Goal of the exercise: Show every line of the entries below that contains the string "target", copying each one in full.

** begin Provided information **

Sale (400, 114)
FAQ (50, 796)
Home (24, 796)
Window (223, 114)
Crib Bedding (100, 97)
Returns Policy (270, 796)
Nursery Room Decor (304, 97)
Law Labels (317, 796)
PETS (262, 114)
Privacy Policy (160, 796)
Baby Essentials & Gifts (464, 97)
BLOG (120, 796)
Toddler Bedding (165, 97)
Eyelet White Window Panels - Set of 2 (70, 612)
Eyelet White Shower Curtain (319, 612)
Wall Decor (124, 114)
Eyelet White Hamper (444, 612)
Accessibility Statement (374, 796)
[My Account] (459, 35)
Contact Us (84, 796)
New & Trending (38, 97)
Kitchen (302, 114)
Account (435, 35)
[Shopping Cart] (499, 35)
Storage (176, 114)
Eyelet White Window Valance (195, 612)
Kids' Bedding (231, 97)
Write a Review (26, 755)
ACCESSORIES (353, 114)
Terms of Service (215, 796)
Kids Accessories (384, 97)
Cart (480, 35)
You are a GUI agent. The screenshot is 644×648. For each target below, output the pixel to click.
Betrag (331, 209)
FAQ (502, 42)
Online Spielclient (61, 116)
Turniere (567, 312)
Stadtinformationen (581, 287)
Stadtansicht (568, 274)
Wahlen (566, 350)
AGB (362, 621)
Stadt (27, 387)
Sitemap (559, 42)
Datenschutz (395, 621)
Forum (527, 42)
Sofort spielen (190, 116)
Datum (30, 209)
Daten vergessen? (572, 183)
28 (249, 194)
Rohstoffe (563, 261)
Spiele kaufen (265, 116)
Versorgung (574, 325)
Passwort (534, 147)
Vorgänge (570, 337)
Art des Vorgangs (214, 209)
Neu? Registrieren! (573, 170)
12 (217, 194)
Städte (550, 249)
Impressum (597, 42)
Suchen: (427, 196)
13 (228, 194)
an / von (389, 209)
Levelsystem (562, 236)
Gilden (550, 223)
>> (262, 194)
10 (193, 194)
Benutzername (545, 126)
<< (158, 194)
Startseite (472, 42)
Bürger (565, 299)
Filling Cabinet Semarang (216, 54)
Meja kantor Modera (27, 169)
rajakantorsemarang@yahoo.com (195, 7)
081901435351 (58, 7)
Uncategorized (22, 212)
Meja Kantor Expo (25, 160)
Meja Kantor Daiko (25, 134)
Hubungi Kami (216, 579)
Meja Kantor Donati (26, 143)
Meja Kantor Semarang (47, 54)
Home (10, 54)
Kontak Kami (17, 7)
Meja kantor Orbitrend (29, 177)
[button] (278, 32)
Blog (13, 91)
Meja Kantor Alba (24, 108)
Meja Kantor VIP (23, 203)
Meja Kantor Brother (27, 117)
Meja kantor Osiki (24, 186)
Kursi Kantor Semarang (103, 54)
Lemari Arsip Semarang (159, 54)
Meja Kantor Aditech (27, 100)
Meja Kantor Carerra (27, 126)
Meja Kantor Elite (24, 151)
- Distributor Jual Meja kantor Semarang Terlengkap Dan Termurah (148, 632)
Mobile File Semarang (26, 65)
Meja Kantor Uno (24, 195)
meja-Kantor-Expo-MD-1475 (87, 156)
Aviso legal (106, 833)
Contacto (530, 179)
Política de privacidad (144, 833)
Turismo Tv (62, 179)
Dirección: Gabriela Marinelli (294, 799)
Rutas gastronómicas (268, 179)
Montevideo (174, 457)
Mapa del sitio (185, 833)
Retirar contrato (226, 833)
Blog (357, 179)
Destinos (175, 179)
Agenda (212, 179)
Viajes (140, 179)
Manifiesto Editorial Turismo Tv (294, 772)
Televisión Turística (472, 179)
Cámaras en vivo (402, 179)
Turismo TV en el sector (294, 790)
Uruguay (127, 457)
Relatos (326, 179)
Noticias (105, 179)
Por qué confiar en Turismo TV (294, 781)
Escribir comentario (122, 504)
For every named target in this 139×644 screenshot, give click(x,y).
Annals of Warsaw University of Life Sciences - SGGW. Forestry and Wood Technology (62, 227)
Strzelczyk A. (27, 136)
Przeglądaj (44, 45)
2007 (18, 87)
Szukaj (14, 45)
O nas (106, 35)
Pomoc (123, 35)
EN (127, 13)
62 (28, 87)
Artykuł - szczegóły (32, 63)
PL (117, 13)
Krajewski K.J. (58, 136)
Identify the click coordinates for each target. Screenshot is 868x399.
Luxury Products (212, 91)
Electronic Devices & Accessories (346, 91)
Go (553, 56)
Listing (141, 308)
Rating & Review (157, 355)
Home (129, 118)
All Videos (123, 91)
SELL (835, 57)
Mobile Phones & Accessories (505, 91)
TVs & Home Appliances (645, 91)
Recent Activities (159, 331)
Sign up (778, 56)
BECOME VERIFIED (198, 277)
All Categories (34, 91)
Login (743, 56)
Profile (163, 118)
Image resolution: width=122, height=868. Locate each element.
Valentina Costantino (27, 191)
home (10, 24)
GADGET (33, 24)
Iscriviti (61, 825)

** end Provided information **

Solution for this exercise:
You are a GUI agent. The screenshot is 644×648. For each target below, output the pixel to click.
For every named target in this 139×644 screenshot, give click(x,y).
Identify the click coordinates for each target. Screenshot is 868x399.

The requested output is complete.